脊髄腫瘍は10万人に1人程度の発症率だそうで、脳腫瘍よりも少ないらしいですが、当たり前ですけど誰でも持っている可能性があるそうです。

脳からの命令は神経を通じて身体に行きます。また、痛みなどは神経を通じて、脳に届きます。この病気は背骨の中にあり脳から直接つながっている「脊髄」という大きな神経の脇に、腫瘍ができて、邪魔をする、というものです。

背骨の中で脊髄の通る管(脊柱管)は狭いので、腫瘍が大きくなるにつれて脊髄を圧迫し、ペラペラに潰してしまいます。そうなると神経の通信が正常に行われなくなり、以下のように色々なエラーが起きるそうです。

1)怪我など無いのに痛い
2)動かそうとしても動かせない
3)感覚が無くなる …など

また、背骨のどこにできるかで、症状が変わるそうです。私の場合、首の中に出来ていましたので、首の凝りから始まって、発覚直前は「何故か判らないけど背中と右腕の裏側が痛い」でしたが、これは首の骨(頸椎)の7番目から出ている神経に支障がある場合に発生する痛みなんだそうです。腰の場合はいわゆる「坐骨神経痛」にと同じような症状が出たりもするそうです。

私と同じパターン(神経鞘腫)の場合は、生まれつき実は神経が腫瘍になっていて、1年に0.数ミリずつ成長していき、20代後半~50代くらいで脊髄が圧迫されて発覚するそうです。

実は中学生くらいからクビが凝るようになって、高校からはちょくちょくマッサージに通ったりしていたので、そのころから徐々に圧迫はあったんではないかと、今では思います。大学の時に酷く傷んで整形外科に行った時は、レントゲンだけ撮られて「ストレートネック」という診断でしたし、人によっては立てなくなったり、尿が出なくなっ
たりして気付くそうですので、今回私が気付けた経緯はラッキーの部類だったんだろうと思います。

神経は死んでしまうと戻らないそうで、基本的には悪化したらそのままになってしまいます。この腫瘍を取る手術は、あくまでもこれ以降の進行を防ぐものでしかないそうです。
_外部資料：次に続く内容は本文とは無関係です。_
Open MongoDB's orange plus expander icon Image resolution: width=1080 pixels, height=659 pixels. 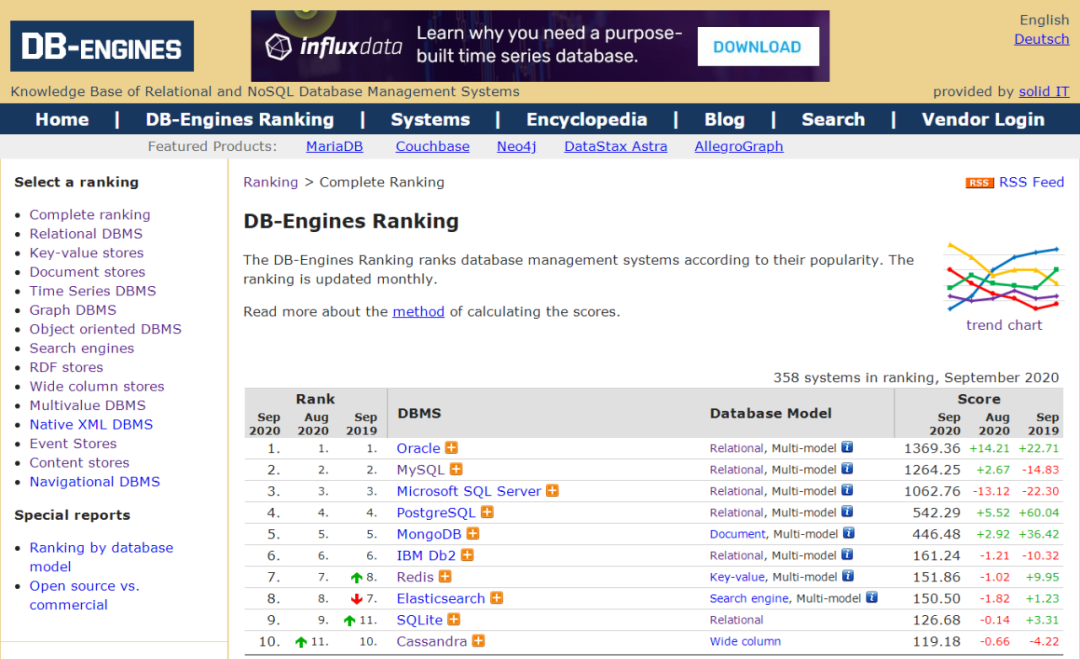[473, 533]
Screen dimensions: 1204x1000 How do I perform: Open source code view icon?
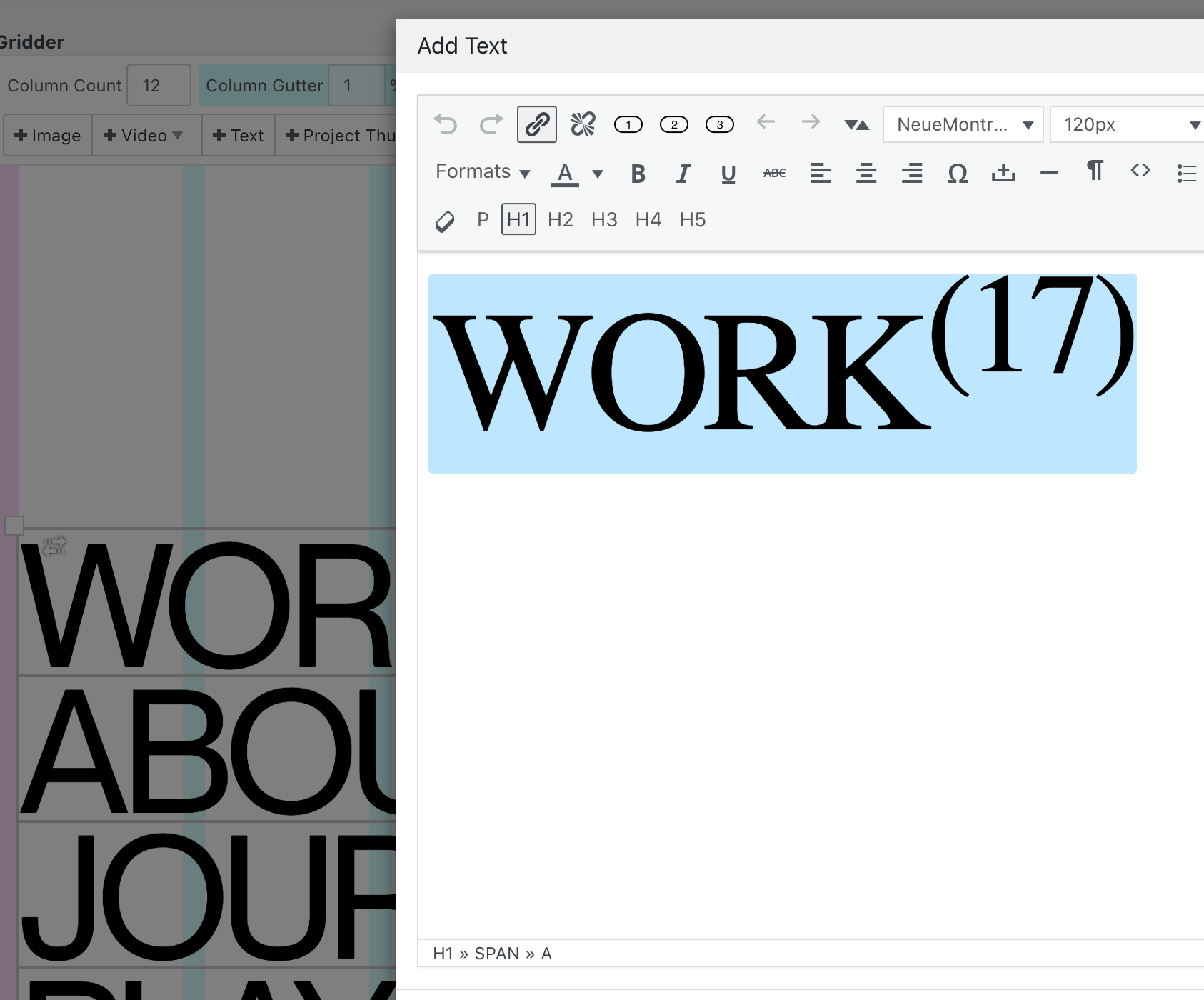1140,171
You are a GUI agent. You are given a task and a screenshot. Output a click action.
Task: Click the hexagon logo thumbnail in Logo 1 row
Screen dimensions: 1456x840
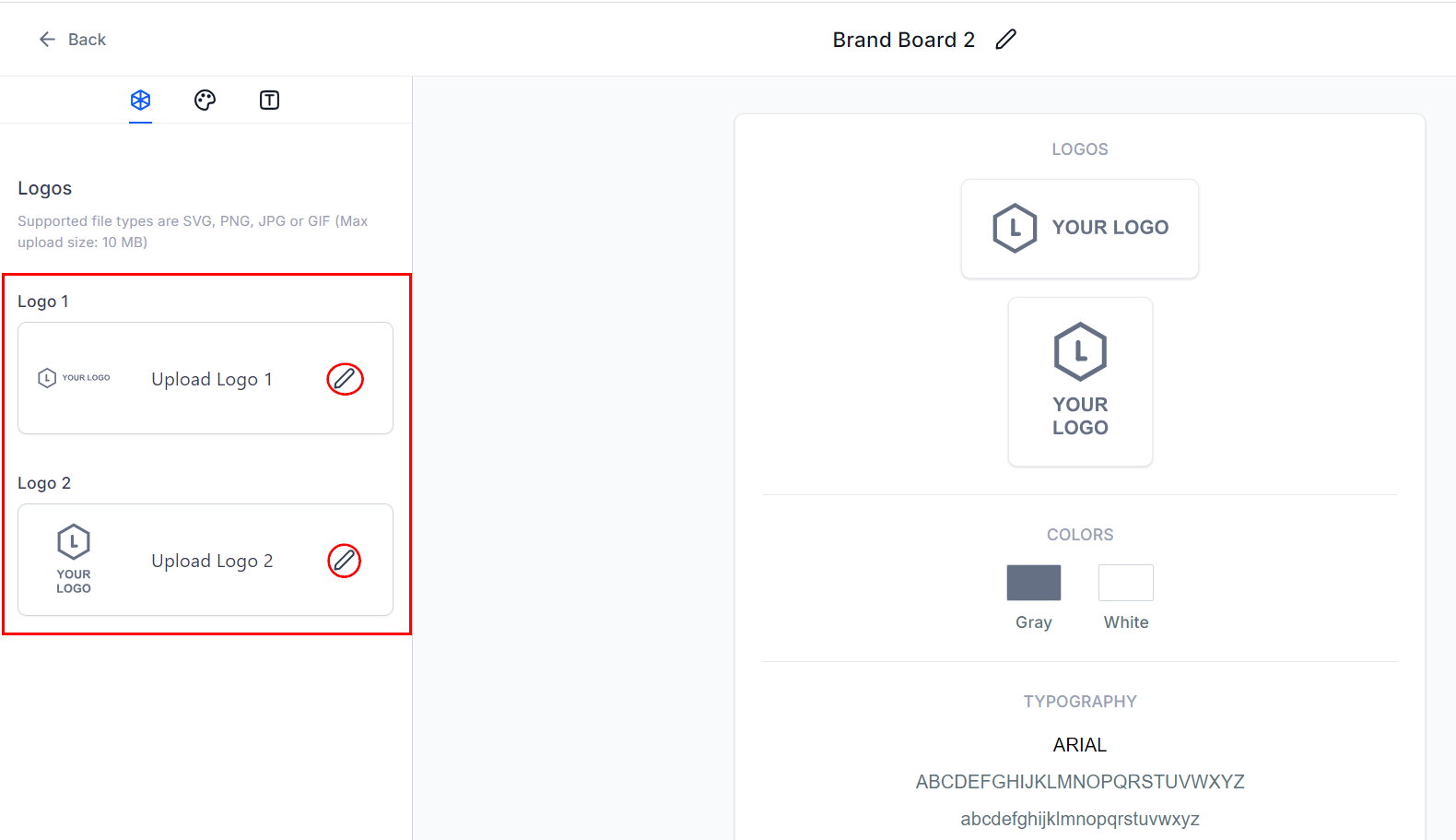tap(74, 377)
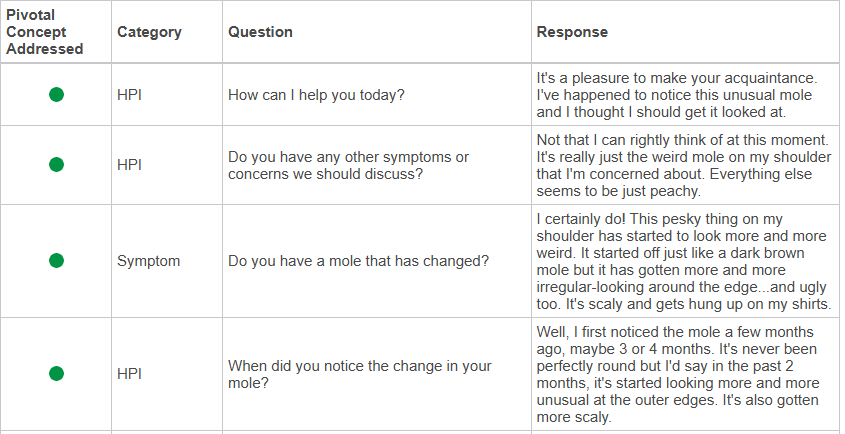The width and height of the screenshot is (845, 434).
Task: Click the green dot beside mole change timing
Action: tap(56, 374)
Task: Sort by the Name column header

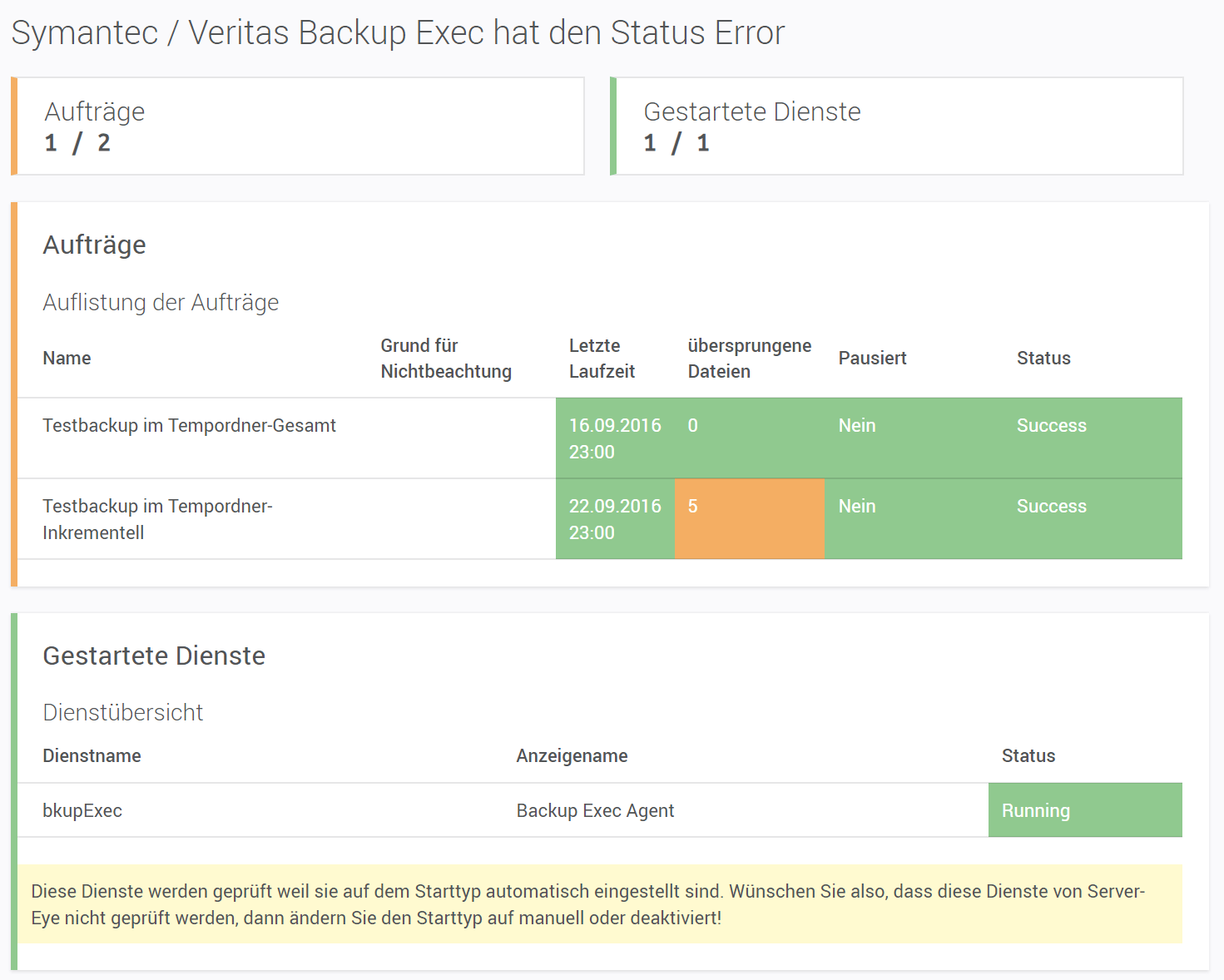Action: (67, 359)
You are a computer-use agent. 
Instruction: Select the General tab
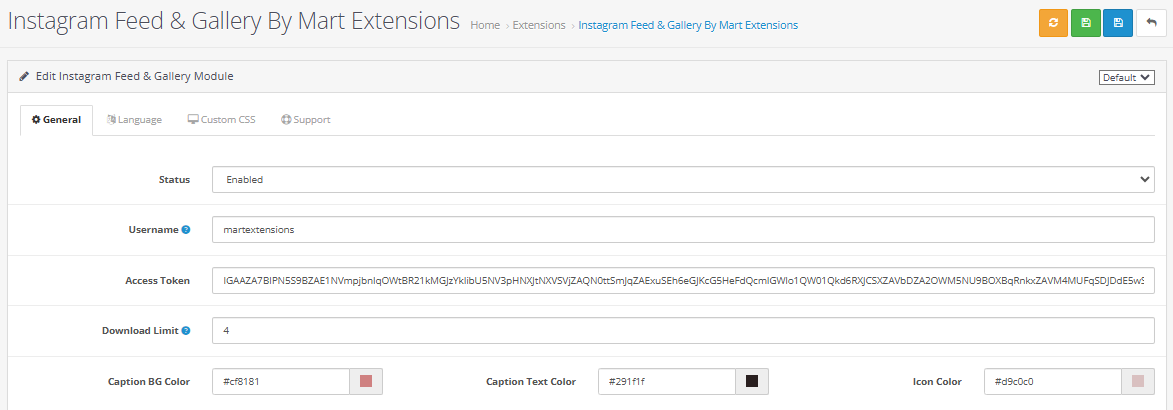(56, 120)
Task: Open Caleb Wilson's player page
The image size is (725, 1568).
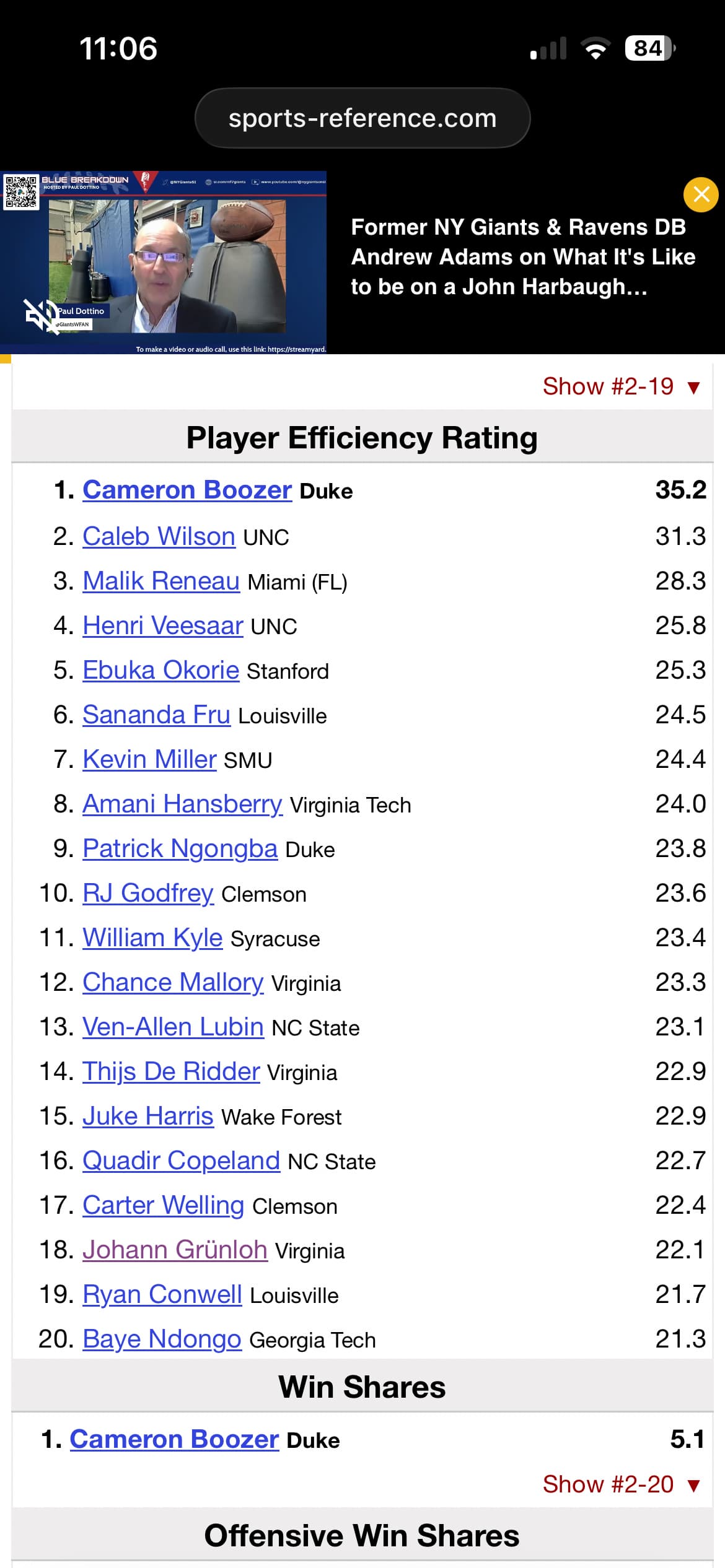Action: tap(159, 536)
ですので、思い当たる症状がある方や、以下に書く長ーい体験記を読んで、あれ?と思われたら、一度整形外科を受診されて、症状を話して頂く事をお勧めしたいと思います。

では、実際に私が体験した内容を。

 

■つれづれ顛末記
(1)発覚
自宅の階段で足を踏み外し、軽く尻餅をつきました。
すると、なぜか打ったわけでもない背中から右腕がジンジンと痛くなりました。

まぁ、我慢できるレベルでしたので普通に生活していたのですが、出張で新幹線に乗ったところ、その振動で異様に痛みが酷くなり泣きそうになりました。また、首を回すと痛みが増すことに気付きました。そこで仕方なく、次の平日に半休を貰い近所の整形外科へ行きました。その時点では、症状を検索し、首のヘルニアとかかな?などと想像していました。

レントゲンを取られ、首や肩を触られた後に、その足で近所の検査専用病院に、MRIを撮りに行くよう言われました。半休を全休に変えてもらい、撮影して整形外科に戻ったところ、翌日に大学病院に行くように、と。理由を聞くと、首の中に何か影が映ってるとのこと。

フィルムと紹介状を渡されて、翌日も全休をもらい、近所の大学病院へ。予備診断で若い先生に握力を測られたり腕や手の力を試されたりしました。その時初めて、右手が左手より弱くなっている事を知りました。その後、長い事待たされて診察へ。持ち込んだフィルムを見られてすぐに先生に言われたのは以下の通り。

「あぁ、これは手術しなきゃダメだ、早い方が良いけど緊急ではない」
「先ずは正確な場所と内容の把握のために造影MRIを撮影しよう」

(自分の心の中の声)…まじかよ。

その時の説明で理解したのは以下の通りでした。

・首の骨の中に腫瘍がある。脊髄の外にある。
・硬膜の中か外かは画像が粗いので判らない。造影剤入りで判断する。
・原因は判らないが、こういった場合生まれつきのことが多い
・この先生に依頼すると、早くて依頼から3か月後になる
・ただし、立てなくなったら緊急手術。
・手術は腫瘍摘出+椎弓形成術のため、術後3か月は首を動かしてはいけない

…それは流石にきついなぁと思いながら、翌月に造影MRIの撮影を予約しました。

 

(2)検査~転院
病院の都合で上記の翌月に、造影剤を注射されてのMRI撮影をしました。撮影後に診察があり、入院・手術の意思を確認されました。

この時点で妻とは既に話していて、どうせ切るなら出来る限り脊髄腫瘍の手術例の多い病院が良いと決めており、紹介状を書いて頂き、その日のうちに別の大学病院に予約電話をしまして、その翌週にはその病院へ。

初回は外来初診扱いで、予備診察をされ、翌週に主治医の診察を受け、説明を受けました。この先生は椎弓形成術ではなく、椎弓切除術で行うため、入院期間や不自由な期間が大分短いことを理解しました。その時点で執刀を依頼・快諾頂き、手術の申込みを行ったことで、待機リスト入りとなりました。また、同日には全身麻酔・手術が可能かの健康診断を受け、入院申込みの手続きを一通り行いました。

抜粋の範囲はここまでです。